A contaminação do anticoagulante heparina produzido na China, que causou pelo menos 81 mortes nos Estados Unidos, foi intencional, declarou hoje no Congresso Robert Parkinson, presidente do grupo farmacêutico americano Baxter International.

AFP |

"Estamos muito preocupados com o fato de nosso produto ter sido objeto de uma alteração intencional", disse Parkinson, durante uma intervenção na subcomissão de Energia e Comércio da Câmara de Representantes.

"Lamentamos profundamente o que aconteceu e nos sentimos pessoalmente responsáveis", acrescentou.

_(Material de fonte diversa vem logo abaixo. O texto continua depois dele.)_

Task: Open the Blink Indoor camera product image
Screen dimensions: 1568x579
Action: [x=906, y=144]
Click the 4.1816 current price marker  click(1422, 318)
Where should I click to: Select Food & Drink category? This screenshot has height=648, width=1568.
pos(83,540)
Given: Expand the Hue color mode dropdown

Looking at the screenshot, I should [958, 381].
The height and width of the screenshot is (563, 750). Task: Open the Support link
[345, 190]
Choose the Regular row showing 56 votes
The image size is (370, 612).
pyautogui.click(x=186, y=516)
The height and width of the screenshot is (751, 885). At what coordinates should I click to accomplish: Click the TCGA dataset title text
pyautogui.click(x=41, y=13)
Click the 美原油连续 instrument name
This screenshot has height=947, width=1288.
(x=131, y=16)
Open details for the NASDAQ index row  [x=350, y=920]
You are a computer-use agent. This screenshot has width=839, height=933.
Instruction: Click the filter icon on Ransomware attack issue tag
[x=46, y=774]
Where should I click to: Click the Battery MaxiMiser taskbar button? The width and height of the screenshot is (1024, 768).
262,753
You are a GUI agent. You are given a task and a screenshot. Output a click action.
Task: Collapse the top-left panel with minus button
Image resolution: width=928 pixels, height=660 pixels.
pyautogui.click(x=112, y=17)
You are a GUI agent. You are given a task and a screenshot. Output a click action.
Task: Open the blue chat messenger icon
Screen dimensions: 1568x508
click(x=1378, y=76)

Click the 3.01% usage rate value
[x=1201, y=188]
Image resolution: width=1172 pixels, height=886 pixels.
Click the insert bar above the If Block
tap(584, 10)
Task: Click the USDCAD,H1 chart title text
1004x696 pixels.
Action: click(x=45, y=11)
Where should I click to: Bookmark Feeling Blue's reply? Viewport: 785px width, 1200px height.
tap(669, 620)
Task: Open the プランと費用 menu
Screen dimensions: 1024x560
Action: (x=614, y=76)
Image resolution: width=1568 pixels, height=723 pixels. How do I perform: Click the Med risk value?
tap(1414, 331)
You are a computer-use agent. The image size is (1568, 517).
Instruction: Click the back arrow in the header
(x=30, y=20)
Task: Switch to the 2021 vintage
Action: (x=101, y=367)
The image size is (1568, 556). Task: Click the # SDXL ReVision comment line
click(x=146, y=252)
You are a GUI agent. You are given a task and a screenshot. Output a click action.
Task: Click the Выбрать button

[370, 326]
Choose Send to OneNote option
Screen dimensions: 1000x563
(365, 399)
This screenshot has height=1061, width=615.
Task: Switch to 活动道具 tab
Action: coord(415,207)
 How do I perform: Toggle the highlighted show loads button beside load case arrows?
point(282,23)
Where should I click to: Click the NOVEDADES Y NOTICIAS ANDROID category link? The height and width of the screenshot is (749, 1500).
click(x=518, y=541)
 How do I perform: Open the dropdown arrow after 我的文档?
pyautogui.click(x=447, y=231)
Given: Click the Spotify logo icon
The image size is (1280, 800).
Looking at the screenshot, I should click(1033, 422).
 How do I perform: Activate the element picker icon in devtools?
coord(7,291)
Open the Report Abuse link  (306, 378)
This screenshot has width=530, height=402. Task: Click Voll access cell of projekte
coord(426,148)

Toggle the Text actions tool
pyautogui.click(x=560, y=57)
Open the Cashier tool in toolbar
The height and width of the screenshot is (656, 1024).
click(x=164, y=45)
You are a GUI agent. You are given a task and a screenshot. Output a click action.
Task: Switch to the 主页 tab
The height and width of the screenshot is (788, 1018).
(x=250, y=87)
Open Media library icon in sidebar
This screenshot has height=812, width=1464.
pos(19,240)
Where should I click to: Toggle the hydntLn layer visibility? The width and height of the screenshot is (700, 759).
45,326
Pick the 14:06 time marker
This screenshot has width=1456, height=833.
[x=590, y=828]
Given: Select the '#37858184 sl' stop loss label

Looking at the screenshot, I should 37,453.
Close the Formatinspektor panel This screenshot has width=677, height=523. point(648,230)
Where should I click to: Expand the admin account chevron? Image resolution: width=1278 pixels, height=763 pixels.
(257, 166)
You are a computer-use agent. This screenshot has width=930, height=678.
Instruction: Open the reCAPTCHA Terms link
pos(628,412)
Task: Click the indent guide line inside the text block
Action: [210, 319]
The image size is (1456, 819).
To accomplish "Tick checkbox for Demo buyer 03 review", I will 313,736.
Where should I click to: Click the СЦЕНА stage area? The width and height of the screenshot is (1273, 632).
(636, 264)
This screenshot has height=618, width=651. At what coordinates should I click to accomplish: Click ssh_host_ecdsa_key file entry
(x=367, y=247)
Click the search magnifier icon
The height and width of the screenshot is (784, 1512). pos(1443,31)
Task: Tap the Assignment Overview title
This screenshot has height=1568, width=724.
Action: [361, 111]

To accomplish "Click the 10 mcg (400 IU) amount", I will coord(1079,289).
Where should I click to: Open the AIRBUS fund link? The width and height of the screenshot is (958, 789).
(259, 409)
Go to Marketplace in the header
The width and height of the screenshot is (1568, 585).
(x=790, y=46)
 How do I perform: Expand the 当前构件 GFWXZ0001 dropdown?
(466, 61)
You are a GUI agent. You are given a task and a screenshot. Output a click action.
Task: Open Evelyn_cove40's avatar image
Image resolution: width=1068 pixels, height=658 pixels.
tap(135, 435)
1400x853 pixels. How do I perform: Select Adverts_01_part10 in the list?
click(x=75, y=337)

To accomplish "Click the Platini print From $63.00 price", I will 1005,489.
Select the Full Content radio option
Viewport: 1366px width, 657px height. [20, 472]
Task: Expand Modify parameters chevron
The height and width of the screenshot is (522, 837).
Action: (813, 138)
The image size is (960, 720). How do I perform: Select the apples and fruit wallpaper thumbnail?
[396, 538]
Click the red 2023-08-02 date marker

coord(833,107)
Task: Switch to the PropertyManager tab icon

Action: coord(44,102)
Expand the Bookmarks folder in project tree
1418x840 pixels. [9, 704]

A FDA, agência americana de controle de medicamentos, começou a receber informações sobre reações alérgicas à heparina comercializada por Baxter em novembro de 2007. Até o momento são atribuídas pelo menos 81 mortes a esta heparina alterada desde janeiro de 2007. No total, foram denunciados 785 casos de reações alérgicas severas ao medicamento.

Baxter retirou no dia 28 de fevereiro toda sua heparina do mercado americano; na Alemanha e na França foram ordenadas retiradas similares de heparina produzida por outros laboratórios.

A heparina se apresenta como injeções e é utilizada em cirurgias, para evitar hemorragias.

A substância contaminante foi logo identificada, sulfato de condroitina sobre-sulfato (SCS), uma substância artificial obtida por modificação química.

Os ingredientes ativos da heparina eram produzidos pelo laboratório Scientific Protein Laboratories (SPL), um fornecedor da Baxter, em sua fábrica em Changzhou na China.

Desde que os remédios foram recolhidos, a FDA não registrou nenhum novo caso de reação alérgica.

A China é o maior fornecedor mundial de heparina, uma substância obtida a partir de intestinos dos porcos.